Material provided:
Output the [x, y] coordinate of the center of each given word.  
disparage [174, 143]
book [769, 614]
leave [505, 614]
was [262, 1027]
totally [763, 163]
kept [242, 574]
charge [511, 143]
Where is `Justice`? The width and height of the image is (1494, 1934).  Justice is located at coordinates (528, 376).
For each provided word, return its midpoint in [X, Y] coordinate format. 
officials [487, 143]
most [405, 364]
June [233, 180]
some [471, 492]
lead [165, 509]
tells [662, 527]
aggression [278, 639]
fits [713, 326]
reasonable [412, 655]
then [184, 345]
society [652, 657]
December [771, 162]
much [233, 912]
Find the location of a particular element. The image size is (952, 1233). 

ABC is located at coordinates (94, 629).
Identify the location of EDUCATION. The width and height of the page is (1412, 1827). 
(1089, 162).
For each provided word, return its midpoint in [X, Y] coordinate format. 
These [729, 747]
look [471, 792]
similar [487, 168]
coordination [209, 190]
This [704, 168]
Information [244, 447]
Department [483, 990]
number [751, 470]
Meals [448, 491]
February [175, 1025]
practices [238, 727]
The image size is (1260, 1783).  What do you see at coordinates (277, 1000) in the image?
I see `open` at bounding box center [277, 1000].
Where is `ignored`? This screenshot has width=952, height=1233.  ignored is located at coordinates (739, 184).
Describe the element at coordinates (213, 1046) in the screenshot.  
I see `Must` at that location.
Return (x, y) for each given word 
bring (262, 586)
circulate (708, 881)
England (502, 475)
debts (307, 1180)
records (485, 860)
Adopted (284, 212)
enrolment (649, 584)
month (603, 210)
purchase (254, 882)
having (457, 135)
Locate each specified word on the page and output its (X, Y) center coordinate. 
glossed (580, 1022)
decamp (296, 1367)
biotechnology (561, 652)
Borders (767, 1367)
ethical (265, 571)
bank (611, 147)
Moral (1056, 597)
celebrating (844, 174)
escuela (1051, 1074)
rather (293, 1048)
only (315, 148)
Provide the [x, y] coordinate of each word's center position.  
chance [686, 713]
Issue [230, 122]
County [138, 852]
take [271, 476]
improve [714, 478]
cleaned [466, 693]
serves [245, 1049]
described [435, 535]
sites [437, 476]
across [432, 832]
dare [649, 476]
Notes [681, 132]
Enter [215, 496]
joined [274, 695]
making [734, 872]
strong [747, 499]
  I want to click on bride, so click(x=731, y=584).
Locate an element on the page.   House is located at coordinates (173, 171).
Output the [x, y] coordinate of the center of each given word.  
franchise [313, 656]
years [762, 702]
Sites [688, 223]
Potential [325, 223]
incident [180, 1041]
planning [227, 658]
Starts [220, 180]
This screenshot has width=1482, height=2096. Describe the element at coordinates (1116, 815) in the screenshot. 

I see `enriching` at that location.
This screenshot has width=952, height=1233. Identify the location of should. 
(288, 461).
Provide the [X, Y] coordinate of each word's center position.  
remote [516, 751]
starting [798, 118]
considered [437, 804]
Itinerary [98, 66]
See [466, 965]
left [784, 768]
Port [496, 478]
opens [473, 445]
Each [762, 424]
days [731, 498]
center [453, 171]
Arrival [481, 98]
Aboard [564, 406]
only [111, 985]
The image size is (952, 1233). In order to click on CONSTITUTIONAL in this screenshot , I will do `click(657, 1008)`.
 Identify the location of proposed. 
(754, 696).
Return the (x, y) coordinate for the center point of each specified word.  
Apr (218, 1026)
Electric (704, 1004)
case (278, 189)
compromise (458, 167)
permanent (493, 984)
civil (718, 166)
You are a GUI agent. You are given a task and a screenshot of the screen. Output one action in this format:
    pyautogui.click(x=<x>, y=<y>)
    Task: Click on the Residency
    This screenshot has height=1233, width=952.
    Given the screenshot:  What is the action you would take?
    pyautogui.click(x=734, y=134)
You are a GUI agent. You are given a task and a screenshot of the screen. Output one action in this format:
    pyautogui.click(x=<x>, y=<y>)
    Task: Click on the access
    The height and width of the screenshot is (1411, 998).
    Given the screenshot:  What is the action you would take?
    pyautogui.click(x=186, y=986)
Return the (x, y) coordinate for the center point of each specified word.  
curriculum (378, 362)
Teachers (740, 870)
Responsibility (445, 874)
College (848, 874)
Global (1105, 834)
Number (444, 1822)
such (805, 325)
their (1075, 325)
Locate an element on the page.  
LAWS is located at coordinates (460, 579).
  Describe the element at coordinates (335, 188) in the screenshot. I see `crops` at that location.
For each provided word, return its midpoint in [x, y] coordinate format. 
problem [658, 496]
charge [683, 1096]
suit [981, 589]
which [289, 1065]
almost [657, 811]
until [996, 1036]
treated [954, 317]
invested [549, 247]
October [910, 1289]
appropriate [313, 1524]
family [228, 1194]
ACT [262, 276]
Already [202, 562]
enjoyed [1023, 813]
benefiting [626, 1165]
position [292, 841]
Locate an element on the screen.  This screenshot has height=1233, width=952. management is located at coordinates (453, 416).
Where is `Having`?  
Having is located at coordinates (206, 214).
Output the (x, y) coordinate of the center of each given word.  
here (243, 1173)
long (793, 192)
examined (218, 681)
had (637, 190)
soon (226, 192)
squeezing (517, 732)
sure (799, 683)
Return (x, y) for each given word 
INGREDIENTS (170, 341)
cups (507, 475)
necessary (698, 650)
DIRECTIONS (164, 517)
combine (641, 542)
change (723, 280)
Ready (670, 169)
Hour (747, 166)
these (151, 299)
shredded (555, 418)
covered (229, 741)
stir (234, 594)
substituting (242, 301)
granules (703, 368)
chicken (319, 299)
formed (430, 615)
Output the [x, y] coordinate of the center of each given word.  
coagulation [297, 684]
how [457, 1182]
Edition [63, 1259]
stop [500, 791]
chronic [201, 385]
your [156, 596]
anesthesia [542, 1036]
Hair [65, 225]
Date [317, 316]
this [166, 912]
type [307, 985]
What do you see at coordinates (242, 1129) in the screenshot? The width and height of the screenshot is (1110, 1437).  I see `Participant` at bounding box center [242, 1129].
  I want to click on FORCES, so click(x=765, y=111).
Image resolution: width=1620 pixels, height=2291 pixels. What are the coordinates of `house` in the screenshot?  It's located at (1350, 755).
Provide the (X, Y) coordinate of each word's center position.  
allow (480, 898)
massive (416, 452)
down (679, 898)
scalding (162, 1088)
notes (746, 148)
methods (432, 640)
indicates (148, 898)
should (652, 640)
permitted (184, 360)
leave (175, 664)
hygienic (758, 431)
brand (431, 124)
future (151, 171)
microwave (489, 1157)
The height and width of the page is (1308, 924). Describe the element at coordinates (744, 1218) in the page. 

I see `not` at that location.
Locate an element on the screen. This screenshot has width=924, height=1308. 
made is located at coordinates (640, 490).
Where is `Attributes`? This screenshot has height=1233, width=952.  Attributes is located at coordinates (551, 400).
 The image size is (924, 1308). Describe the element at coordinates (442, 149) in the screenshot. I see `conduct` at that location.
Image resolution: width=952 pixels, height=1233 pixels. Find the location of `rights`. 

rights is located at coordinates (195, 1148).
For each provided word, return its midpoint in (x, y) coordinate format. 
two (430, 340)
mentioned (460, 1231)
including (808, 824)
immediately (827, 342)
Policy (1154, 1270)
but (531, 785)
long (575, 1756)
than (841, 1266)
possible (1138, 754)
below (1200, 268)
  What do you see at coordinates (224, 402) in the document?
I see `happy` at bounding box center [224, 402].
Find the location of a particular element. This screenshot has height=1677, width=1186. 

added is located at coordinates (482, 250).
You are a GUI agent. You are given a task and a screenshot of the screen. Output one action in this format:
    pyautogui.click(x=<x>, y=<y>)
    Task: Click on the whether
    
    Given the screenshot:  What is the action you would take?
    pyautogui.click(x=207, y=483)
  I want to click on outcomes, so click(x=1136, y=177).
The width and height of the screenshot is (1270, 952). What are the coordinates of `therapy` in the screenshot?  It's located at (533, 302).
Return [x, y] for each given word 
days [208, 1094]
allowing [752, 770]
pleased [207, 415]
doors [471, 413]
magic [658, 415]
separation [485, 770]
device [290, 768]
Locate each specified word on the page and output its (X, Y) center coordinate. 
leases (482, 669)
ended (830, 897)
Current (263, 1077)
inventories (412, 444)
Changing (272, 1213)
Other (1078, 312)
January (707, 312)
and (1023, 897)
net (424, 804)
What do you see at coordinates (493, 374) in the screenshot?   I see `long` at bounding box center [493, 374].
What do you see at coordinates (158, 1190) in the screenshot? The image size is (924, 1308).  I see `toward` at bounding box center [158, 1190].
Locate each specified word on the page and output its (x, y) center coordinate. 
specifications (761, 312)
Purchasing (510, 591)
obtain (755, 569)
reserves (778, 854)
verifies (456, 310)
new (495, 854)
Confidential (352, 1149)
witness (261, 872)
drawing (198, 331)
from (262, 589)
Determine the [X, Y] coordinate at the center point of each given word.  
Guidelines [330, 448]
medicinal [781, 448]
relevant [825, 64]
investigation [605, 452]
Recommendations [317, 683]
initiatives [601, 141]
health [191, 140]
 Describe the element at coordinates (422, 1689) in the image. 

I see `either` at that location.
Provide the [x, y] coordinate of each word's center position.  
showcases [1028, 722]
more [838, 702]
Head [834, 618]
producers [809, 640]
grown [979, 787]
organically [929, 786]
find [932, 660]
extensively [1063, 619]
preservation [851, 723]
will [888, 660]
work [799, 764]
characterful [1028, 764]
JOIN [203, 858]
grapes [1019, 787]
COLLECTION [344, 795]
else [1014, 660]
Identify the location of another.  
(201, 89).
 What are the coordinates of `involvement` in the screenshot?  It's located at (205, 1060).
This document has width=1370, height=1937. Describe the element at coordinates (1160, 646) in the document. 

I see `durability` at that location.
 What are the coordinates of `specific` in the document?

What is needed: Copy the lines of the records above word for word, starting with the line that contains "aggression [278, 639]" and continuing through the line that contains "Enter [215, 496]", with both of those lines included.

Solution for this problem:
aggression [278, 639]
fits [713, 326]
reasonable [412, 655]
then [184, 345]
society [652, 657]
December [771, 162]
much [233, 912]
Find the location of a particular element. The image size is (952, 1233). 

ABC is located at coordinates (94, 629).
Identify the location of EDUCATION. The width and height of the page is (1412, 1827). 
(1089, 162).
For each provided word, return its midpoint in [X, Y] coordinate format. 
These [729, 747]
look [471, 792]
similar [487, 168]
coordination [209, 190]
This [704, 168]
Information [244, 447]
Department [483, 990]
number [751, 470]
Meals [448, 491]
February [175, 1025]
practices [238, 727]
The image size is (1260, 1783).  What do you see at coordinates (277, 1000) in the image?
I see `open` at bounding box center [277, 1000].
Where is `ignored`? This screenshot has width=952, height=1233.  ignored is located at coordinates (739, 184).
Describe the element at coordinates (213, 1046) in the screenshot.  
I see `Must` at that location.
Return (x, y) for each given word 
bring (262, 586)
circulate (708, 881)
England (502, 475)
debts (307, 1180)
records (485, 860)
Adopted (284, 212)
enrolment (649, 584)
month (603, 210)
purchase (254, 882)
having (457, 135)
Locate each specified word on the page and output its (X, Y) center coordinate. 
glossed (580, 1022)
decamp (296, 1367)
biotechnology (561, 652)
Borders (767, 1367)
ethical (265, 571)
bank (611, 147)
Moral (1056, 597)
celebrating (844, 174)
escuela (1051, 1074)
rather (293, 1048)
only (315, 148)
Provide the [x, y] coordinate of each word's center position.  
chance [686, 713]
Issue [230, 122]
County [138, 852]
take [271, 476]
improve [714, 478]
cleaned [466, 693]
serves [245, 1049]
described [435, 535]
sites [437, 476]
across [432, 832]
dare [649, 476]
Notes [681, 132]
Enter [215, 496]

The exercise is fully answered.